Она вытряхнула Филиппушку из зипуна, перекатила на полу широкой собачьей дохи, старой, линялой, но все же по-меховому ласковой и теплой, зипунишку сунула в голова, другой полой прикрыла закоченевшего пастуха, постояла над ним на коленях и вдруг сама завалилась под полог, горячая и мягкая.
— Ну чего, чего ты, дурачок? — успокаивала она трусившего Филиппушку, все сильнее зажимая его своим тяжелым телом. — Вот согрею, да и спи себе... Да ты не боись, не боись... Да вот так, горе луковое!..
После этого она стала шастать в Филиппушкину развалюху чуть ли каждый вечер и однажды осталась совсем, не захотев слушать вечных укоров матери и визгливых требований младших сестренок и братьев. Осознав себя хозяйкой, Матрена востребовала у соседа Филиппушкин надел земли, раскопала огород, насадила цветов под слепыми оконцами, позатыкала, позабивала дыры в избе, молодой кобылой тянула на себе всю эту скудность к хоть какому достатку, но ничего у нее не получалось, хоть и наймовалась еще в богатые дома на любые работы.
— Ты-то, ты-то где?—кричала она в отчаянье на Филиппушку. — Мужик — мать твою в душу! Голожопыми, ходим, иссохла вон вся, как доска, а он лежит корягой на дороге. Возьмешься ты за ум когда ни то? Любой нищий богаче нас. Про что ты думаешь?
— Я не мироед, — отвечал ей Филиппушка, — я — пролетарий духа! Мне ничего не надо.
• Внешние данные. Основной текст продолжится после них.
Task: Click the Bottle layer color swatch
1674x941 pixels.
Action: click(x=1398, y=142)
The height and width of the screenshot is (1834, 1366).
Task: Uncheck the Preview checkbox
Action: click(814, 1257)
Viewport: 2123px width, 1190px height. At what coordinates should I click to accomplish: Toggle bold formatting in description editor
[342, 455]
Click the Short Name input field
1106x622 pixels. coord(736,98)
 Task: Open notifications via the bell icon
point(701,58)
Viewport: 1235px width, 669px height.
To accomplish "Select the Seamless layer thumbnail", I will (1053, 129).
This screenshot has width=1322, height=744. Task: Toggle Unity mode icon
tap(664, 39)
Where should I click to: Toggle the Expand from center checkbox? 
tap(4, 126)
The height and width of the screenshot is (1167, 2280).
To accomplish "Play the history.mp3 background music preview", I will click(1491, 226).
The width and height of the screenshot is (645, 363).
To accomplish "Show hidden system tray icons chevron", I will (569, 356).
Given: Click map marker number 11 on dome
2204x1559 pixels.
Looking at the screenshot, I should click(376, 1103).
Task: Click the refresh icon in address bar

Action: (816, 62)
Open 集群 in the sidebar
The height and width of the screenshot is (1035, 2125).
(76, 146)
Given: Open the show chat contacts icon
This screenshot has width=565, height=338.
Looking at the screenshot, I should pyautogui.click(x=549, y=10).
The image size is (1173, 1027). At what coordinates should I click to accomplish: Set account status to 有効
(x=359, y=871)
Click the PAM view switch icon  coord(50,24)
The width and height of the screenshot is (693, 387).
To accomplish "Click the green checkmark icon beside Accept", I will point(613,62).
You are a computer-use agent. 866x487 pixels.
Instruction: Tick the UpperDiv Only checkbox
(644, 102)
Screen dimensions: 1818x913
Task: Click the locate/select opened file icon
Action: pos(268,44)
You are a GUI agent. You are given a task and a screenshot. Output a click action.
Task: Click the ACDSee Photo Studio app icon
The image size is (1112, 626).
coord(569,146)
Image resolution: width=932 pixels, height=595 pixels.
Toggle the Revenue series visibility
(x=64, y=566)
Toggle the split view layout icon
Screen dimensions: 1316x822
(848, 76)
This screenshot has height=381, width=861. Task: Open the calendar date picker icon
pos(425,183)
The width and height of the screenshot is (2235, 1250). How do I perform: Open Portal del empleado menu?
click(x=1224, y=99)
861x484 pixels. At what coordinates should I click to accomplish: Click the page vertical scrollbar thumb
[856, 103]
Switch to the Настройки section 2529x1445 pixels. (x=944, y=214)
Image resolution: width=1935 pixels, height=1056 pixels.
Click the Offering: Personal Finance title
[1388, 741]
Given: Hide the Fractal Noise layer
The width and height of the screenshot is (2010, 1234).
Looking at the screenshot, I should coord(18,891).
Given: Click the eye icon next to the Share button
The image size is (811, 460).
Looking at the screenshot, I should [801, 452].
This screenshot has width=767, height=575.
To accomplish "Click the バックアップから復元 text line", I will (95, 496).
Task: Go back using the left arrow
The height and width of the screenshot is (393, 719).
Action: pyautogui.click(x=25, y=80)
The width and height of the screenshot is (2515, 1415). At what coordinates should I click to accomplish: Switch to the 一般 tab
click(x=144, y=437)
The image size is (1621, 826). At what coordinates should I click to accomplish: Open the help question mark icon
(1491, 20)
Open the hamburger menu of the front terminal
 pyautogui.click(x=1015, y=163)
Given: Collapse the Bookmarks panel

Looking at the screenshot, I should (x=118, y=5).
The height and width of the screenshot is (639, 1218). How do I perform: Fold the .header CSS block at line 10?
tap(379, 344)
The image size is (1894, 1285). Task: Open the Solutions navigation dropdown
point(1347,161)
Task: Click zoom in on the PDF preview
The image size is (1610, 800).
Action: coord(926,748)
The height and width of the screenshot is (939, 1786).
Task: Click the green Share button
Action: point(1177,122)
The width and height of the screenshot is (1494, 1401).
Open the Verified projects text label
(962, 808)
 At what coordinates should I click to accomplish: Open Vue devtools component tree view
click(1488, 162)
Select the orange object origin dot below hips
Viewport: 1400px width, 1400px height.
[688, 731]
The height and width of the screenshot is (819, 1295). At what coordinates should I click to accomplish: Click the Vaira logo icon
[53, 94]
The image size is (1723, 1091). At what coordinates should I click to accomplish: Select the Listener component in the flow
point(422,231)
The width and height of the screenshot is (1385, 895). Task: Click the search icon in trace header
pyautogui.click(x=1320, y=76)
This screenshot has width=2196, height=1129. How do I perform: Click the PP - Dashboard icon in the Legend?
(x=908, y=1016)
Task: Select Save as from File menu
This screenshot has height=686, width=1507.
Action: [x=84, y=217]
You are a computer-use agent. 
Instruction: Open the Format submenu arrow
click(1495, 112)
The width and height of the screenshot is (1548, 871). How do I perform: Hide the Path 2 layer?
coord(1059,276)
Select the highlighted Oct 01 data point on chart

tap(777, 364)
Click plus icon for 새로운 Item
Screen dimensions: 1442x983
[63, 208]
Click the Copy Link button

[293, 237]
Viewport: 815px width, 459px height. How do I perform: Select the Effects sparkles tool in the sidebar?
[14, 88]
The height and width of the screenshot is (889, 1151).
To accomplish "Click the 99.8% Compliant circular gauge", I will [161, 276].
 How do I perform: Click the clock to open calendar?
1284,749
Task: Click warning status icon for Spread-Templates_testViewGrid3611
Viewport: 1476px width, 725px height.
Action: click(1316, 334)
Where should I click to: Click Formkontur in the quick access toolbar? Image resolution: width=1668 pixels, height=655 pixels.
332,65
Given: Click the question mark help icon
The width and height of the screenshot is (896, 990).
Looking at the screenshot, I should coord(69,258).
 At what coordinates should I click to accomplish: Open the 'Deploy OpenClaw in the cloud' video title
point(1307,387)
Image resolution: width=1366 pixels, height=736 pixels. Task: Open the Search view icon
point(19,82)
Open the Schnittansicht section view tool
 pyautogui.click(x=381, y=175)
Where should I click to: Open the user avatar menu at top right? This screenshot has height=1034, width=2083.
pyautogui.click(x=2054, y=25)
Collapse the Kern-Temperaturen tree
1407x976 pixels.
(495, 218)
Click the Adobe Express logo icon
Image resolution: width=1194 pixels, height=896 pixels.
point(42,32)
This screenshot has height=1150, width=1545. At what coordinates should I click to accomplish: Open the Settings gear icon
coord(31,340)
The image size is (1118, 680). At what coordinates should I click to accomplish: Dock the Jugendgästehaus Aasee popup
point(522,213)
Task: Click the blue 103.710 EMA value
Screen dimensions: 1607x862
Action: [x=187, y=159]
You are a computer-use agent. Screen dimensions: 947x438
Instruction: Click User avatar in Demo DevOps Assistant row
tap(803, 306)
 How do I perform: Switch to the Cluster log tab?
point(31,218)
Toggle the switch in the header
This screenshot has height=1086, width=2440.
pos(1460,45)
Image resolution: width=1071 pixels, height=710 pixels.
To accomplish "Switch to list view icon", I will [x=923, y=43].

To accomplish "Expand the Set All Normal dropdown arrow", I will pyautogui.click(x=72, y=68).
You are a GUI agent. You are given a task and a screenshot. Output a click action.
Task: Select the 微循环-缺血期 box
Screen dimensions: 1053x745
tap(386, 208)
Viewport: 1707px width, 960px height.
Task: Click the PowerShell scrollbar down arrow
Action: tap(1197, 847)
Все эти оковы мы разрушим. Непременно!
Эти слова вместе с другими такими же непонятными, но весомыми каким-то чудом долетели до Сычовки, и Филиппушка прочно усвоил их, как когда-то в детстве усвоил «отче наш» — безоговорочно, твердо, не вникая в смысл.
Федор же Колюхов не завидовал себе потому, что богатство не принесло ему счастья. Того счастья, о каком мечтал он, коротая зимние вечера на посиделках в Филиппушкной избе.
Повзрослел Федор рано, гораздо раньше своих сверстников. Что было причиной тому, сказать трудно, потому как все ребятишки в крестьянских семьях росли на равных: всех при родах с одинаковым равнодушным вниманием принимала одна и та же повитуха, всех прикармливали с одинаково закисших рожков, примерно одних месяцев вставали все с четверенек на кривые ножки и таскались по улицам и заулкам, придерживаясь за подолы большеньких сестер или малолетних нянек до тех пор, пока однажды отец не скажет:
— Ну, мужик, завтра в поле. Боронить будешь. Я таким уже вовсю боронил.
И пойдет с той поры: вода, дрова, навоз в стайках, снег из ограды, копны на покосе, кони в ночное — все тебе, мужик. Одни игры, одни разговоры, одни наказания от учителя и дома, а там глядь — кто ребенок еще, а кто мужичок совсем.
Головатый, коренастый, в отца малословный, а в мать веселый, Федор легко укладывал на лопатки ребят старше себя года на три-четыре, и они приняли его в свою компанию. Правда, приняли не до конца, а со сверстниками ему было неинтересно, и он оставался как бы сам по себе. Постоянно привык и в драках и в работе рассчитывать только на себя, на свою силу и сметку. Замечая это, отец коротко одобрял:
— Это дуры-козы табунами, а медведь один завсегда, потому он и хозяин в тайге. Сильному да умелому друзья ни к чему. Он всем в друзьях нужон.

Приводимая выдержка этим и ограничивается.